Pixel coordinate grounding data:
———
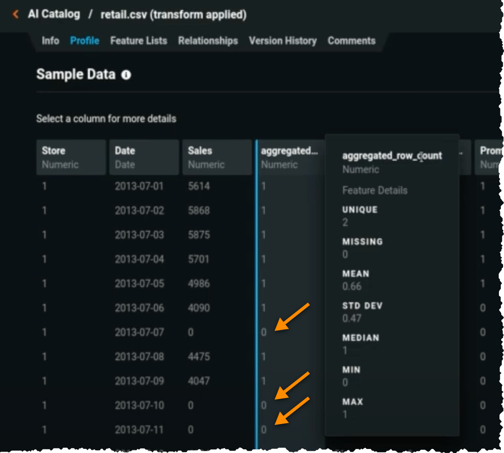Open the Version History tab

pyautogui.click(x=282, y=41)
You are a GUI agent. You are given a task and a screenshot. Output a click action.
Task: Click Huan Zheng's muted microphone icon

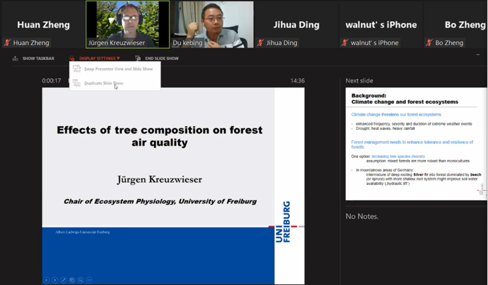click(7, 43)
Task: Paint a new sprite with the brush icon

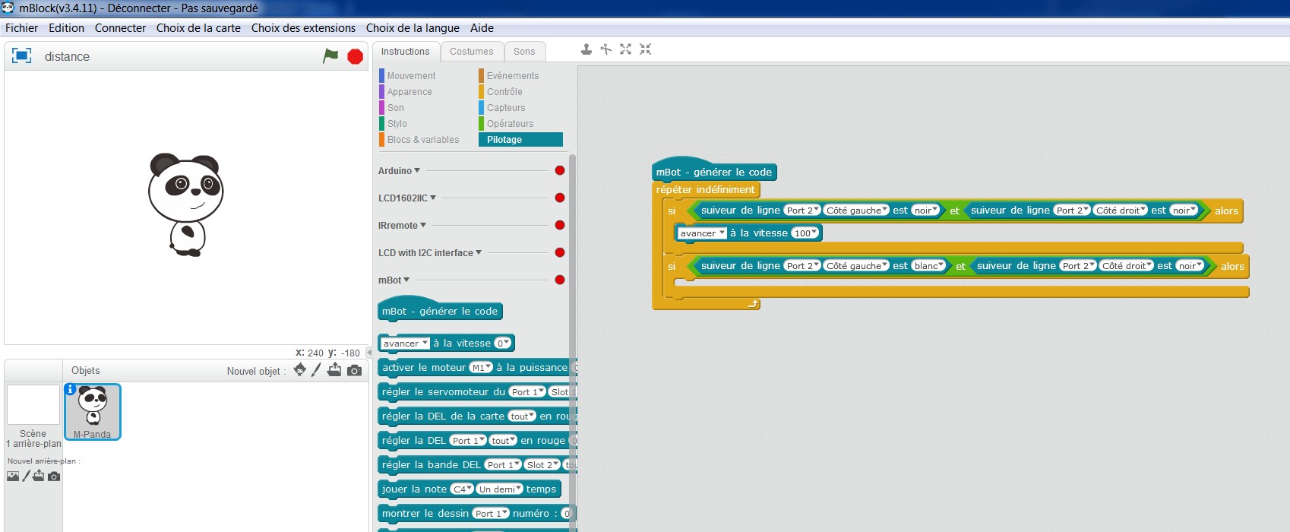Action: pos(317,370)
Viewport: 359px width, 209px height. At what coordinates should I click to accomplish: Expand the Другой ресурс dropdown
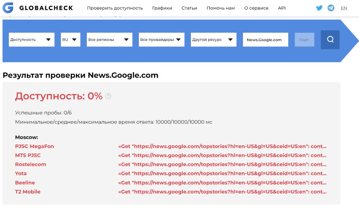214,40
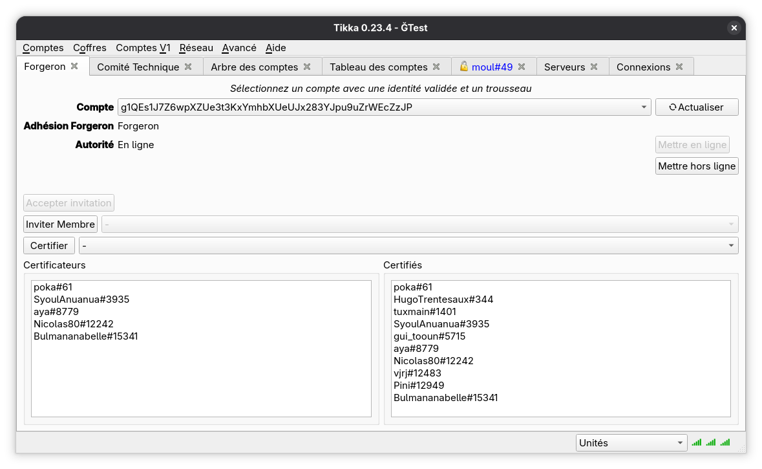Select HugoTrentesaux#344 in the Certifiés list
Viewport: 762px width, 469px height.
443,300
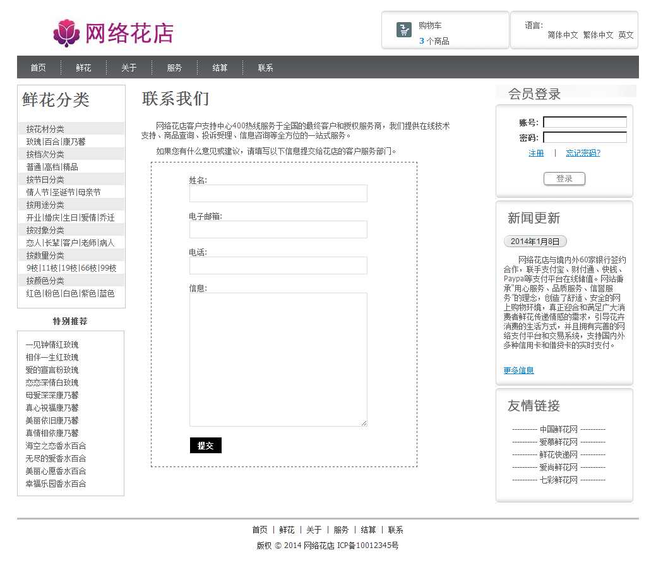This screenshot has width=656, height=567.
Task: Click the shopping cart icon
Action: 404,30
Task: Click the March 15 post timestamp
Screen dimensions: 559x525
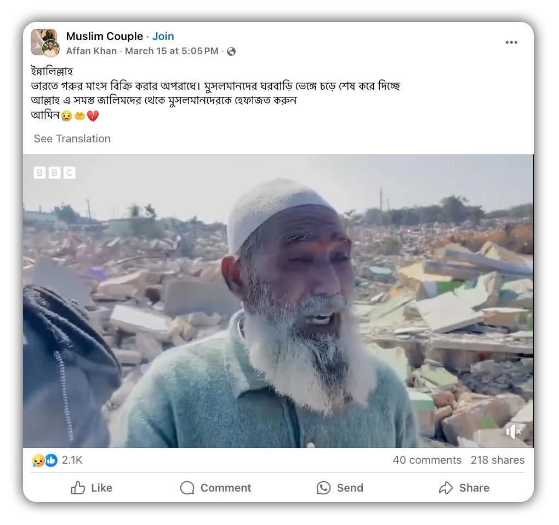Action: (x=172, y=51)
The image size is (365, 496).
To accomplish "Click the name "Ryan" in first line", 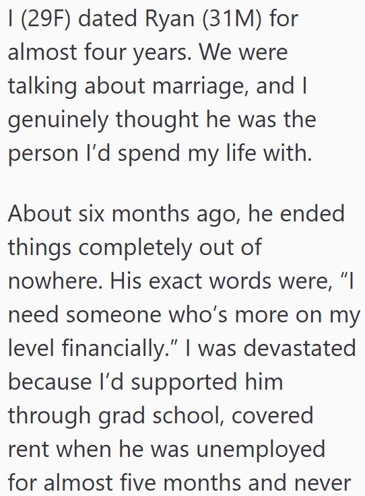I will click(169, 20).
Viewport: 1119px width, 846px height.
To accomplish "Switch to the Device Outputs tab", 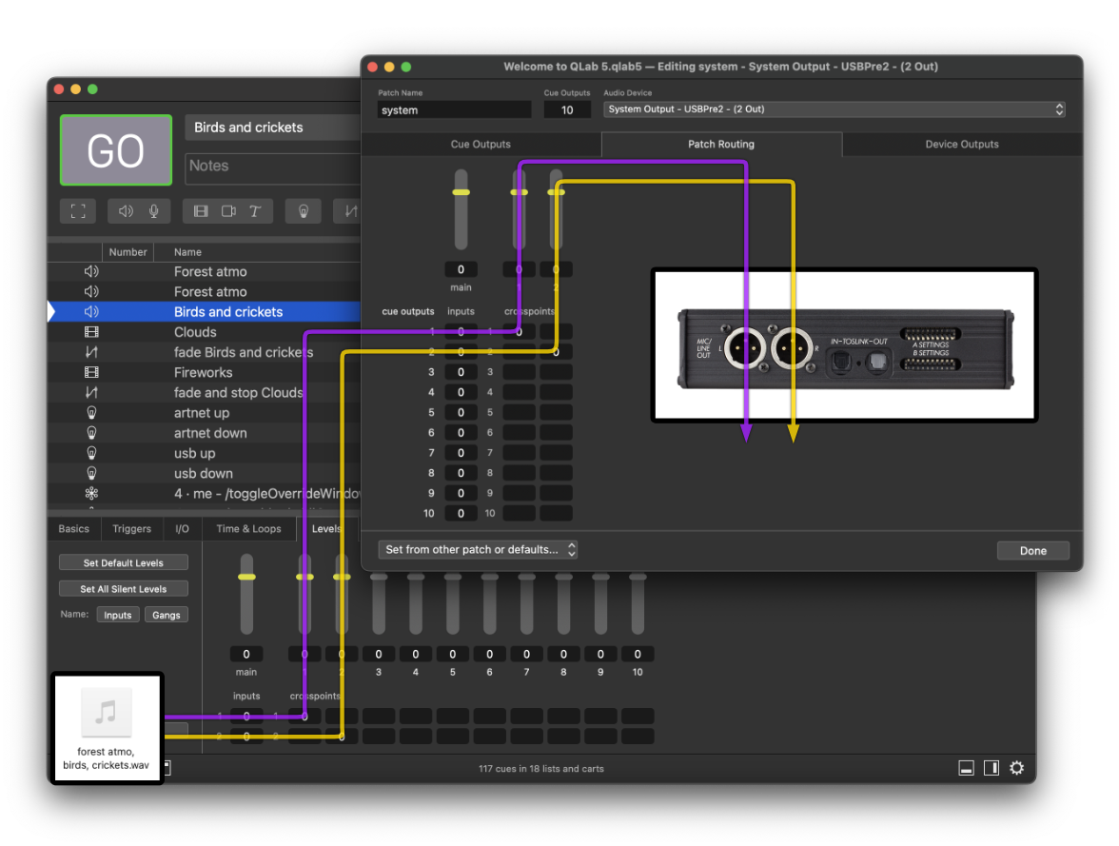I will 961,144.
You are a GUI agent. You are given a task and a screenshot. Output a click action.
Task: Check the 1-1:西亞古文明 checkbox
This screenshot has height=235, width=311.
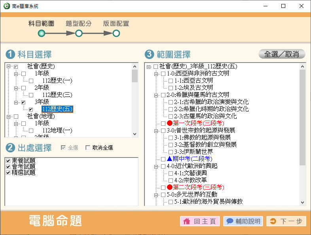point(171,81)
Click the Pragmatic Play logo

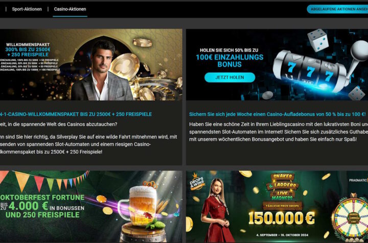click(358, 180)
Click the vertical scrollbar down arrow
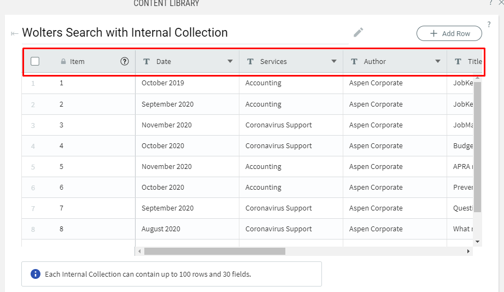 click(x=477, y=241)
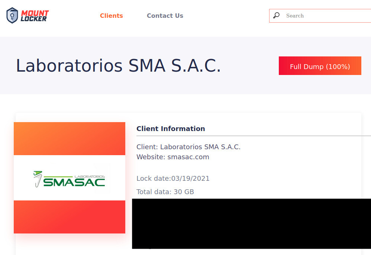Image resolution: width=371 pixels, height=255 pixels.
Task: Open the smasac.com website link
Action: (188, 157)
———
PROBLEM STATEMENT =>
Beginning with the line that contains "Task: Check the 1-1:西亞古文明 checkbox", print exactly every line through the end of the records, both included. Omit the pictures.

TASK SOLUTION =>
Task: Check the 1-1:西亞古文明 checkbox
This screenshot has height=235, width=311.
point(171,81)
Click the Pragmatic Play logo

click(358, 180)
Click the vertical scrollbar down arrow
 click(x=477, y=241)
Image resolution: width=371 pixels, height=255 pixels.
Task: Open the smasac.com website link
Action: (188, 157)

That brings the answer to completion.